Rev. David Ravenhill: Pastor, Evangelist, Author, Teacher

I Was Laid Off

Last week I talked about trust. This blog shows how trust and faith in God helps us.

In September of 1980, Rockwell, International in Tulsa hired me as an aerospace journeyman tool & die maker. I had previously worked for Boeing Aircraft Company as a toolmaker, so I knew the job. Boeing’s new plane was the 757, and Rockwell was building major portions of the fuselage.

But in the fall of 1983, we were finishing our portion and layoffs were announced. As four toolmakers were being laid off each week, my friends worried about me because we had young children to feed. I began worrying, too; but I finally prayed about it.

My prayer was simple, “Lord, what am I going to do?”; and I heard in my mind or spirit, “You’ll be here for at least three more years.”

I’ve never heard God speak audibly, and I don’t expect to in this life. But that was a direct answer to prayer. Jesus said in John 10:27, “My sheep hear my voice, and I know them, and they follow me.”

The next day my friends began helping me worry again, but I told them, “Don’t be concerned about me. I’ll be here at least three more years.” That set their hives a-buzzing! But I didn’t tell them how I knew.

Two weeks later, the supervisor announced that eight of us would be laid off the following Friday – and I was included.

That’s when the Lord prompted me to tell them how I knew; and I was surprised at the mockery I received that entire week. Even my Christian friends thought I was nuts. In front of the workers, the supervisor told me, “Gene, you will be laid off. Don’t make things up.” Giving me my pink slip, he was, however, intrigued at my calm demeanor and my confidence.

On Thursday, the day before my layoff, we were told to clean out our toolboxes, and Friday would be a “free day” – show up but do no work. I told him I wanted to continue working through Friday evening and clean my box out on Monday. Shaking his head, the supervisor agreed.

Friday morning, the supervisor called us to a group meeting. When he publicly asked me if I was ready to be laid off, I told him I wasn’t leaving. He asked me if was sure about it, and I said “Yes.” One of the workers asked if I thought I really heard from God, and I said, “Yes.” Many of them snickered or made derogatory comments.

The boss said, “You with pink slips, step forward and hold them up.” We did. He then looked directly at me and said, “Ten minutes ago, I received a notice from the main office. Tear those slips up. Your layoffs are cancelled, and we are bringing eight others back.”

THAT set their hives a-buzzing!

They gathered around me and wanted to know more. I had a great opportunity to tell them about Jesus and how He leads us … if we listen. For some reason, they all held me in much higher esteem.

What they didn’t know was, this was God’s story, not mine.

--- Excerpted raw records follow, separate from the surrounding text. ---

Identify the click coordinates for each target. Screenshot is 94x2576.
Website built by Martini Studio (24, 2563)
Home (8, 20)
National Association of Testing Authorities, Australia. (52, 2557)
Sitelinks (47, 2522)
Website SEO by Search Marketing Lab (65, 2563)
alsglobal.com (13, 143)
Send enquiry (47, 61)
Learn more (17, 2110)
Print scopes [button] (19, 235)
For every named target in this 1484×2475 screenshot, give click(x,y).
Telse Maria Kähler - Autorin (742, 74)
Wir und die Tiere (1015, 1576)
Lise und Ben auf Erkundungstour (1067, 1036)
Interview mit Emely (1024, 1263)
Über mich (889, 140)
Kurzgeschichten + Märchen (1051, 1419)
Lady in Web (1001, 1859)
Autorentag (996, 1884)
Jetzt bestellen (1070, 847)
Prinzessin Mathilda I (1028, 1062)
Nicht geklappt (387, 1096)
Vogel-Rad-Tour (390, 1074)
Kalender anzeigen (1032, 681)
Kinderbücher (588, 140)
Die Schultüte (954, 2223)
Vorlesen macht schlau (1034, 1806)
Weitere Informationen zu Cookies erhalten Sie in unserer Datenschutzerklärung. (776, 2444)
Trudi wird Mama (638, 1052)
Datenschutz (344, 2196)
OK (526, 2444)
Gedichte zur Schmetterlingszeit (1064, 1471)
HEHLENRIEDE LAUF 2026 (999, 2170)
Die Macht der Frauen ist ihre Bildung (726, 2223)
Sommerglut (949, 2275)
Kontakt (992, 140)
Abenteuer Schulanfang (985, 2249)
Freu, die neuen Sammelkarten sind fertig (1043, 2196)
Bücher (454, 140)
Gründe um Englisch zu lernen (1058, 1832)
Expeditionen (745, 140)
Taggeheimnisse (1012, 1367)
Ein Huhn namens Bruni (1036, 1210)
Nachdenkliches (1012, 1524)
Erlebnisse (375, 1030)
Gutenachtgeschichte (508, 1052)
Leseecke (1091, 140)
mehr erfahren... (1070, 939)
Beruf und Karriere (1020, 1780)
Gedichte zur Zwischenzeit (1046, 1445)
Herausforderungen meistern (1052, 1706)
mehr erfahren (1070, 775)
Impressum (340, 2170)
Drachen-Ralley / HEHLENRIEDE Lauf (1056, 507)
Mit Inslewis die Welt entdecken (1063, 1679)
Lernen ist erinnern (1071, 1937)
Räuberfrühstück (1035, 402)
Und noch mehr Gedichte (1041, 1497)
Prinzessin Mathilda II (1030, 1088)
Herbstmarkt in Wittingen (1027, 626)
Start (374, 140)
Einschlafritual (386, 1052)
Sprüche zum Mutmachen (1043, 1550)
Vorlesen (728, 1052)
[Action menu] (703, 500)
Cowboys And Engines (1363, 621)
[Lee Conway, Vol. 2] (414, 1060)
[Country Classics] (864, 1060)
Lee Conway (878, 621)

The next year I was promoted into management, and had my own crew building portions of the B1-B bomber. But several years later, our contract was winding down and I was given the option of either being laid off within the month or becoming a toolmaker again – then being laid off. That’s a “no-brainer”: be a toolmaker – it’s a paycheck.

 Four months later, when word came that layoffs for the toolmakers were on the horizon, my friends asked me if I was going to be laid off. I said I would pray about it.

Three days later I told them, “I have heard nothing from the Lord. Therefore, I can only assume that I will be laid off.”

That sent shudders down their spines, because that meant they would be laid off, too. A month later, I cleaned out my toolbox. But, believe-it-or-not, I was hired within two weeks by McDonnel-Douglas in Saint Louis, MO.

From the time I heard “You’ll be here for at least three more years” to my eventual layoff, almost four years had passed.

Not only did that episode teach my friends about praying and listening to the Lord, it increased my own faith in Jesus Christ. And that’s what the Lord wants from all of us: learn to pray and listen. If we do, our history will become His Story.

I can only encourage you to pray and ask the Lord for guidance. He can help you through any and every problem.